Reality check - how much influence does the Moon have on current spacecraft reaching orbit - low orbit up to the highest geosynchronous orbits?
Answer barely any. It doesn’t provide any “help” getting to orbit, and its influence is tiny, though measurable on satellites in the highest orbits.

Not Realistically at Planetary Level

Now, consider the significant tides caused by the Moon. For an object to offer a significantly greater gravity assist than the moon (which gives essentially no assist), it would need to be nearer than the moon, more massive, or both. These cases present far more disruptive tides than exist now.

Conclusion: Put away your neutron star exotic materials. I don’t believe there is a scenario where an artificial gravitational mass can help climbing in or out of Earth’s gravitational well. In short, anything near enough to help on the way out is too disruptive. Push it far enough away to save the earth, and by the time you reach it, you’re already out of the well.

Furthermore, even with a contrived circumstance where one has hand-tuned a planet’s size, density, rotation, satellites and other factors, it is difficult to manage the competing effects of gravitational boost with tidal disruption. I did consider mental models with tidal-effect-resistant planets (rocky, no tectonics?), but I couldn’t even world-build my way out of it. Given an advanced civilization, and a slashing of the costs getting on/off world, I still don’t see where physics prefers an ASM in planetary orbit. I’d love for someone to show what I’ve missed.

Stellar Level ASMs

I propose an ASM in a tight orbit around a star as the most plausible use case. Tidal effects are no longer a concern. Its function: to launch craft out to the deepest reaches of its system, and catch them effortlessly on their scorching returns. It can even be used to launch or receive interstellar missions. It is the gateway hub of the inner planets. As an optimization, we’ll give the mass a highly elliptical orbit. That offers even greater orbital speeds, albeit with more complex mission profiles.

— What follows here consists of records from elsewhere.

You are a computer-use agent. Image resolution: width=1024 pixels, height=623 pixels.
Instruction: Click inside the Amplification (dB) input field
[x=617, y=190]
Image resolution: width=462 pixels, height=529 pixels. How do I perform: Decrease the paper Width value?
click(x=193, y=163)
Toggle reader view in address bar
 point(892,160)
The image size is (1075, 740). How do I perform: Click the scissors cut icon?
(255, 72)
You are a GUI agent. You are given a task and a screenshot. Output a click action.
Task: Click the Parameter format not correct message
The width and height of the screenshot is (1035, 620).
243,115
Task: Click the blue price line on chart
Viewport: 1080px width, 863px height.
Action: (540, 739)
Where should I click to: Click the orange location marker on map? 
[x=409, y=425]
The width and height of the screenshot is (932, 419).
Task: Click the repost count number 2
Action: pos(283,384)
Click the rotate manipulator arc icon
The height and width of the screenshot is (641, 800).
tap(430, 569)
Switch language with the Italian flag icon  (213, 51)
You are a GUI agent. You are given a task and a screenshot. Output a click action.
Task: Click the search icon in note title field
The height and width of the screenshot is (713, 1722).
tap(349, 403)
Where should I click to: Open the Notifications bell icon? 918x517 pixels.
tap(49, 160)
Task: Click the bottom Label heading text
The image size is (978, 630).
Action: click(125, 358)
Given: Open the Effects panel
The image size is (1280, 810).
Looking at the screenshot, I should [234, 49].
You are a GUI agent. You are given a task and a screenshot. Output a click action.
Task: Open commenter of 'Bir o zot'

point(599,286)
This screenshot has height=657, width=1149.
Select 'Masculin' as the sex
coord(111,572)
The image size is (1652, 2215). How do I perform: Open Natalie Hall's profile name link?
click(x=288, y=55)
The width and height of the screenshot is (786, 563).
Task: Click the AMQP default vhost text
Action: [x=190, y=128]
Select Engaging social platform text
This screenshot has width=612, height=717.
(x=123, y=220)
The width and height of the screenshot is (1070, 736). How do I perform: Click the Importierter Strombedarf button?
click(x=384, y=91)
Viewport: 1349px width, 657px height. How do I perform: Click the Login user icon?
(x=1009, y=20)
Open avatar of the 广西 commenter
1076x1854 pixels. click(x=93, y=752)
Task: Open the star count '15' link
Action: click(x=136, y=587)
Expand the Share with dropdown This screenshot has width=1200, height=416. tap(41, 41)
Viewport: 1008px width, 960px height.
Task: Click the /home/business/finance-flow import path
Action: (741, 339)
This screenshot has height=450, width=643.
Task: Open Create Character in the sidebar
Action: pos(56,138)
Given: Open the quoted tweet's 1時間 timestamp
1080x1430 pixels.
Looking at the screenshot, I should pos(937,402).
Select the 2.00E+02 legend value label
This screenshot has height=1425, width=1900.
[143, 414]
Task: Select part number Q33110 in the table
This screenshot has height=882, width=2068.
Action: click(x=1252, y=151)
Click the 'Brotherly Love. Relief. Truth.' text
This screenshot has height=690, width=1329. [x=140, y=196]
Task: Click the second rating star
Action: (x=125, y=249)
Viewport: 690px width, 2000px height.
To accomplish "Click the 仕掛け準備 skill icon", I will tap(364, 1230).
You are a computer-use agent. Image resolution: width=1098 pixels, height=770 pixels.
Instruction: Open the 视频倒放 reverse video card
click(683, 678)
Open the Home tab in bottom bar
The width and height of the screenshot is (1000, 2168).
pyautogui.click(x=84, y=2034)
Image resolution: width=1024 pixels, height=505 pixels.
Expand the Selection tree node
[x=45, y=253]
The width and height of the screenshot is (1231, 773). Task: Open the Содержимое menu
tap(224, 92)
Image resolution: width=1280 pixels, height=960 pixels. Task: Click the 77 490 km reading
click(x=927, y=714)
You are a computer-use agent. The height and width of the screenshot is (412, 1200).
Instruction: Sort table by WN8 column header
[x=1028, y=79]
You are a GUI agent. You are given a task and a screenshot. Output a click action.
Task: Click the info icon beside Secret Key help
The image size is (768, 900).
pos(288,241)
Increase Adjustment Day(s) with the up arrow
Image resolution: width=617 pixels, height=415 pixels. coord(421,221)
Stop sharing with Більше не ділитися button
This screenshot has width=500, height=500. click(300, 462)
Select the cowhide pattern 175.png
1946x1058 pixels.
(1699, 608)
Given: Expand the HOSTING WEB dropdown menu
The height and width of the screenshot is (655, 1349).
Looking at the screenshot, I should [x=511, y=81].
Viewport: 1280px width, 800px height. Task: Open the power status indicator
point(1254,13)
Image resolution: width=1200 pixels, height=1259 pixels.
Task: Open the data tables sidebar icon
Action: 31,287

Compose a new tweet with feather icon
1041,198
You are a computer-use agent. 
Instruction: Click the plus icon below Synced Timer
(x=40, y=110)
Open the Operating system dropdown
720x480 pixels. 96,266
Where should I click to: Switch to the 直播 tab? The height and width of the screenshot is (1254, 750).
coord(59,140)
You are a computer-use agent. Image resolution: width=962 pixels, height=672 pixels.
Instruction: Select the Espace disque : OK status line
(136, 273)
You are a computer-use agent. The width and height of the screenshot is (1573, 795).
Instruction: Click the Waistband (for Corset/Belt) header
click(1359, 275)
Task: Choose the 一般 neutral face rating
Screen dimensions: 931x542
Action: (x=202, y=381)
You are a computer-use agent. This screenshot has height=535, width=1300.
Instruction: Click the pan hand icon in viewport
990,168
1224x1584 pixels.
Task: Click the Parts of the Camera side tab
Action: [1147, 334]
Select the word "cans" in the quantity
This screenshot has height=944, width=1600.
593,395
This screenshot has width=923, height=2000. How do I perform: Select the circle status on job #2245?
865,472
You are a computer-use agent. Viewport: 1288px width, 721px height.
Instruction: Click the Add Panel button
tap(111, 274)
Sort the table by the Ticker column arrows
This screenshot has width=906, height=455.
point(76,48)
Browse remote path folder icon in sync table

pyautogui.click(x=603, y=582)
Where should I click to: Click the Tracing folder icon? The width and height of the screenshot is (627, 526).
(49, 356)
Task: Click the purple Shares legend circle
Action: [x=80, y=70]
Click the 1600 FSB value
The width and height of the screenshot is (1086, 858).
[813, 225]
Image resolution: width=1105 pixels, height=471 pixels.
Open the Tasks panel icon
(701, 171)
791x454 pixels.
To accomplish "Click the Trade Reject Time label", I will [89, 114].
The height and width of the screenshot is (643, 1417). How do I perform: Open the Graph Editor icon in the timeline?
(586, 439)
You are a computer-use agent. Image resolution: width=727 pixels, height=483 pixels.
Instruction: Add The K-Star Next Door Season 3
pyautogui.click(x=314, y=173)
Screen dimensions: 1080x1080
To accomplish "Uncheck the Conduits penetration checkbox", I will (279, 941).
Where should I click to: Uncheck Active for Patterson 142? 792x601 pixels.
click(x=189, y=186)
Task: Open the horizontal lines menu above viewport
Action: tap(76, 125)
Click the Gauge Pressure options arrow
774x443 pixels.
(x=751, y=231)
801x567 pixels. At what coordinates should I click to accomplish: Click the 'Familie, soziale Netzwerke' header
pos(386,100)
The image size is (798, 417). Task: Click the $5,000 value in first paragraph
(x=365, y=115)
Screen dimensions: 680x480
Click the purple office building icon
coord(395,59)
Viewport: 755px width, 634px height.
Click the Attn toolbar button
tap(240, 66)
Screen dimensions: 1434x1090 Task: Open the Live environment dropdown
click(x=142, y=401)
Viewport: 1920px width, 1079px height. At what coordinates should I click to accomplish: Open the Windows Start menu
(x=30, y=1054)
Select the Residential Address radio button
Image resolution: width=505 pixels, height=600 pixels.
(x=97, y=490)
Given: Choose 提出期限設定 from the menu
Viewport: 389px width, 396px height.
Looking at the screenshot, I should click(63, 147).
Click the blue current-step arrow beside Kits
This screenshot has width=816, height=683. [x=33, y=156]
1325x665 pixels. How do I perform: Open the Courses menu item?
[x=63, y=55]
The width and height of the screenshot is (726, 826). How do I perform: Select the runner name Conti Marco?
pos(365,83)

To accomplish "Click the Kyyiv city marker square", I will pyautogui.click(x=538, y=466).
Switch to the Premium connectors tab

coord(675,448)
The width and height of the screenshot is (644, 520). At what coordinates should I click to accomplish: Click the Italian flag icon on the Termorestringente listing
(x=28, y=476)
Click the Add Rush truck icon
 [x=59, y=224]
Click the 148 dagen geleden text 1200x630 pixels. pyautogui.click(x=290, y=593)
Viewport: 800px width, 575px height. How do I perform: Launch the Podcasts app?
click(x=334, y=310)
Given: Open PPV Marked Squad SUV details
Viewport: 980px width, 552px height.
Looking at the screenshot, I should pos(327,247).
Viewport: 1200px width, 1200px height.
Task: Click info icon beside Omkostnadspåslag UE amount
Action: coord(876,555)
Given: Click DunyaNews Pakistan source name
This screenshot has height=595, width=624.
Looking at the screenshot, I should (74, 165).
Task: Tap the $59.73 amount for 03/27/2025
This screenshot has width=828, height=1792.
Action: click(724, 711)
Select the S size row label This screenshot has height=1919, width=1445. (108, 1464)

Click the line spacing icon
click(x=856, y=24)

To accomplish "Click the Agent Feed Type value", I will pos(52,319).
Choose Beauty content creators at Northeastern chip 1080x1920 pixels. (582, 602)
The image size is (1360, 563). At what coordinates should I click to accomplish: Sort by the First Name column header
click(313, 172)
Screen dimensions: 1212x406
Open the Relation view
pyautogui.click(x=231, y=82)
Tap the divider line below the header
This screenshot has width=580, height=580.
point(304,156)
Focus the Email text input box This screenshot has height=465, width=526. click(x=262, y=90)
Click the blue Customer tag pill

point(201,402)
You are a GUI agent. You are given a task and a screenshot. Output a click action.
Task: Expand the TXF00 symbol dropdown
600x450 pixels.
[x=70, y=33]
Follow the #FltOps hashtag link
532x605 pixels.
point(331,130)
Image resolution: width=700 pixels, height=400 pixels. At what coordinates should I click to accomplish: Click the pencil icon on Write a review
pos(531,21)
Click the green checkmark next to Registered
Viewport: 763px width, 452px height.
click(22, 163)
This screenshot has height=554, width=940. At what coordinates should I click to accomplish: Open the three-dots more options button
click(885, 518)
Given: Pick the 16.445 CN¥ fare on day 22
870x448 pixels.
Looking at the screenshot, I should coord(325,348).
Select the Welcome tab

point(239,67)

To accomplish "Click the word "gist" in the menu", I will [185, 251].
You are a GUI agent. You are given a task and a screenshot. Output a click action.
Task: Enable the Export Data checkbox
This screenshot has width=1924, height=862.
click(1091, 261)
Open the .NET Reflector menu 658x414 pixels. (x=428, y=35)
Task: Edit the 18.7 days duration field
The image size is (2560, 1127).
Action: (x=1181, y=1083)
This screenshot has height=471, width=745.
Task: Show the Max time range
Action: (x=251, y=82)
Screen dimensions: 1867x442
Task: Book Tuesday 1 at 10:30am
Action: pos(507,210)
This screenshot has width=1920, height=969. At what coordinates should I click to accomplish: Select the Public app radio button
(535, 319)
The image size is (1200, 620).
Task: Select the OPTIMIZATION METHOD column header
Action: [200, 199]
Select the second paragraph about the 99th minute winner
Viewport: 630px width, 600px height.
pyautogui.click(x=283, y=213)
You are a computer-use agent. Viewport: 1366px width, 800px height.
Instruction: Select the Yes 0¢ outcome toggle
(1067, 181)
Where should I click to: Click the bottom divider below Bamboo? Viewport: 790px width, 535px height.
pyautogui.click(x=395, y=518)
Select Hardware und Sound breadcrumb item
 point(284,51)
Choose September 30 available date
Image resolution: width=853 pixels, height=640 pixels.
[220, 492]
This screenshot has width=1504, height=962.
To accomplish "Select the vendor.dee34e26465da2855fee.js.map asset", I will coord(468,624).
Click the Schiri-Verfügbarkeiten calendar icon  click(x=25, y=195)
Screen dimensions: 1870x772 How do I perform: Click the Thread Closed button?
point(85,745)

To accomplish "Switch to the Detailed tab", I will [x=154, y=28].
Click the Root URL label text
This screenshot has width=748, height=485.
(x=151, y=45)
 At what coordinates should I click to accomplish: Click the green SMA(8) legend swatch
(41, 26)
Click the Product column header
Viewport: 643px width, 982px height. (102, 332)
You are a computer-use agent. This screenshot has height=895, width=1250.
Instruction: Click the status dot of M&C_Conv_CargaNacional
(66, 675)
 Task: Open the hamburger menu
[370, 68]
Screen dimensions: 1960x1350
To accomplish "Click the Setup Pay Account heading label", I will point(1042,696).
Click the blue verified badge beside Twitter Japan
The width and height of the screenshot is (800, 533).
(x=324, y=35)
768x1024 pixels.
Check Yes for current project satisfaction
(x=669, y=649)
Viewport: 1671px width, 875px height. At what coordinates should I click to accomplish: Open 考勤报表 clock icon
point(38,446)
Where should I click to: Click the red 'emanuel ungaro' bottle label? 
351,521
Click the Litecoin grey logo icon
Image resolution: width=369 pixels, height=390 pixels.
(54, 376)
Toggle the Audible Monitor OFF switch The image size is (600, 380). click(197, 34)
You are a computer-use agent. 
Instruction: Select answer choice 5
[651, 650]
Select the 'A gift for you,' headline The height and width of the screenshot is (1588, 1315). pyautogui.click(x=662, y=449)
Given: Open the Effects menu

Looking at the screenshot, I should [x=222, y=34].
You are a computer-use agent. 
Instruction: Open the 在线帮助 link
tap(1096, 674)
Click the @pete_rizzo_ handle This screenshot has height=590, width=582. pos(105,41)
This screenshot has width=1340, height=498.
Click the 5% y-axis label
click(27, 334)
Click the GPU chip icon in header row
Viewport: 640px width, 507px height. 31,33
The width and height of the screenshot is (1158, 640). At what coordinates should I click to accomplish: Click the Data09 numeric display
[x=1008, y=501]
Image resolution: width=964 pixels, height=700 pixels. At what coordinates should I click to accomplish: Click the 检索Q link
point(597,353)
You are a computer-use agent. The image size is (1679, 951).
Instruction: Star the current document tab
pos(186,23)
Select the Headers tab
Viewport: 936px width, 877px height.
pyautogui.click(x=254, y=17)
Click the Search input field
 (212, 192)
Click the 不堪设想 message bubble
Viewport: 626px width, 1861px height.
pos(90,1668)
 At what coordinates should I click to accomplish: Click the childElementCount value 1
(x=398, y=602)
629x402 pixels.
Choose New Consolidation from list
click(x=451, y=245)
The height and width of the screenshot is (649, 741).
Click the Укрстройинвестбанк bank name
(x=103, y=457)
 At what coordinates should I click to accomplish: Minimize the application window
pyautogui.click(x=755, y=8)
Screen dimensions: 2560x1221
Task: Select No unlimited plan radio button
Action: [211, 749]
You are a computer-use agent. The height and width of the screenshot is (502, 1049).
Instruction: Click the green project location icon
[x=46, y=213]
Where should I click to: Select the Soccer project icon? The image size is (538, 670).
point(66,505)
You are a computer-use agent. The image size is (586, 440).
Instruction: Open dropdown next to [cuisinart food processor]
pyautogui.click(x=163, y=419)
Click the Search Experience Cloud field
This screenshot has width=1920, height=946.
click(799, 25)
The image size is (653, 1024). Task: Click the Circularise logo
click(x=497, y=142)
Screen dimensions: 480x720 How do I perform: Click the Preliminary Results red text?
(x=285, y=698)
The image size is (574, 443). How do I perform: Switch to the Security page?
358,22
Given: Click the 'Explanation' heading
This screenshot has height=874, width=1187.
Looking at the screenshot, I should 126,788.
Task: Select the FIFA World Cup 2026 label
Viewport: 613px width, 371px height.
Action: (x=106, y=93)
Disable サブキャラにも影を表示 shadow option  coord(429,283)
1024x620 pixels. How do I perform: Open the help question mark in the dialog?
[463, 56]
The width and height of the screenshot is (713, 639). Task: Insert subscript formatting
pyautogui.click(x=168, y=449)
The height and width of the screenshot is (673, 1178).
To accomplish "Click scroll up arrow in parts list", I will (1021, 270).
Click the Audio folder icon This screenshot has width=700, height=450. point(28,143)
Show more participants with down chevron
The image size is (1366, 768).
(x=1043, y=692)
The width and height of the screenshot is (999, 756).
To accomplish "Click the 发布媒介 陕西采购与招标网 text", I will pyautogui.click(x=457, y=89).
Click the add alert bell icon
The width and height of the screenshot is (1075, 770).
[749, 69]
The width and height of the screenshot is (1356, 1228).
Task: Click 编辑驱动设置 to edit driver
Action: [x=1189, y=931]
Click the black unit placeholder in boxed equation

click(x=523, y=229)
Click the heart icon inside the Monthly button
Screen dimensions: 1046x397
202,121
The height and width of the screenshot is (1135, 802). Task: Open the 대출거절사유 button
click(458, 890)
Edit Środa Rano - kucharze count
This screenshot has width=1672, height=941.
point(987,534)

While I didn’t see how a gravity assist at the orbital level could save us from reentry heating, reentry heating at 11km⁄s is after all a solved problem… barely. Heat shield limitations and lack of margin certainly drive mission design, but it works.

An ASM can help solve future velocity-scrubbing challenges. No one dares venture heatshield solutions for 30 km⁄s, let alone 100km⁄s returns from Neptune. They just buckle down with the rocket equation and presume we’re stuck retrorocketing our way back down the well. Heatshields are maxxed out? Add more rockets. But an artificial slingshot mass in a tight solar orbit could turn that 100km⁄s return into a solved 11km⁄s problem, at zero fuel cost. Symmetrically, they can just as well accelerate a ship up to the same velocities.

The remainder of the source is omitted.